◆ **Data extract**
★ ★ ★ ★

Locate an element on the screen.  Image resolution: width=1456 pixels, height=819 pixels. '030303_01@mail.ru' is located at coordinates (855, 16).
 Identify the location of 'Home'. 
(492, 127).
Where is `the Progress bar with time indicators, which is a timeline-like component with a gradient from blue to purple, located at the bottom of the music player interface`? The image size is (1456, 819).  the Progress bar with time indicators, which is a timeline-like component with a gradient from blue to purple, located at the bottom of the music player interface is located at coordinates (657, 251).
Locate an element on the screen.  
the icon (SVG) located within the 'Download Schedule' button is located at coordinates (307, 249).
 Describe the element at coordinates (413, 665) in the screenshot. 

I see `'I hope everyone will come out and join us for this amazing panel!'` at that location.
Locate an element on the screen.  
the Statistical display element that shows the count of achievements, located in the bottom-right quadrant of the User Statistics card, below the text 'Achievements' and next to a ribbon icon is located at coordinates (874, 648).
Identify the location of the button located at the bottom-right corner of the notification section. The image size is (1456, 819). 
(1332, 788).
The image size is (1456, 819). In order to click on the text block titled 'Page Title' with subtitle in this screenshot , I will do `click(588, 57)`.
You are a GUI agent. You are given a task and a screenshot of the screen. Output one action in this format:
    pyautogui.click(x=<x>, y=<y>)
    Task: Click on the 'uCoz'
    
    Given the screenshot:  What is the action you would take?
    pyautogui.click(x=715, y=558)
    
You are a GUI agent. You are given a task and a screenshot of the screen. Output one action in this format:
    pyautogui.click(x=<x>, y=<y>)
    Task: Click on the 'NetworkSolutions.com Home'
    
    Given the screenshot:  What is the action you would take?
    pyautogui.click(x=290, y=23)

★ ★ ★ ★

◆ **Job**
Extract all of the material above verbatim, line for line, with no changes.

◆ **Output of the exercise**
Locate an element on the screen.  Image resolution: width=1456 pixels, height=819 pixels. '030303_01@mail.ru' is located at coordinates (855, 16).
 Identify the location of 'Home'. 
(492, 127).
Where is `the Progress bar with time indicators, which is a timeline-like component with a gradient from blue to purple, located at the bottom of the music player interface`? The image size is (1456, 819).  the Progress bar with time indicators, which is a timeline-like component with a gradient from blue to purple, located at the bottom of the music player interface is located at coordinates (657, 251).
Locate an element on the screen.  
the icon (SVG) located within the 'Download Schedule' button is located at coordinates (307, 249).
 Describe the element at coordinates (413, 665) in the screenshot. 

I see `'I hope everyone will come out and join us for this amazing panel!'` at that location.
Locate an element on the screen.  
the Statistical display element that shows the count of achievements, located in the bottom-right quadrant of the User Statistics card, below the text 'Achievements' and next to a ribbon icon is located at coordinates (874, 648).
Identify the location of the button located at the bottom-right corner of the notification section. The image size is (1456, 819). 
(1332, 788).
The image size is (1456, 819). In order to click on the text block titled 'Page Title' with subtitle in this screenshot , I will do `click(588, 57)`.
You are a GUI agent. You are given a task and a screenshot of the screen. Output one action in this format:
    pyautogui.click(x=<x>, y=<y>)
    Task: Click on the 'uCoz'
    
    Given the screenshot:  What is the action you would take?
    pyautogui.click(x=715, y=558)
    
You are a GUI agent. You are given a task and a screenshot of the screen. Output one action in this format:
    pyautogui.click(x=<x>, y=<y>)
    Task: Click on the 'NetworkSolutions.com Home'
    
    Given the screenshot:  What is the action you would take?
    pyautogui.click(x=290, y=23)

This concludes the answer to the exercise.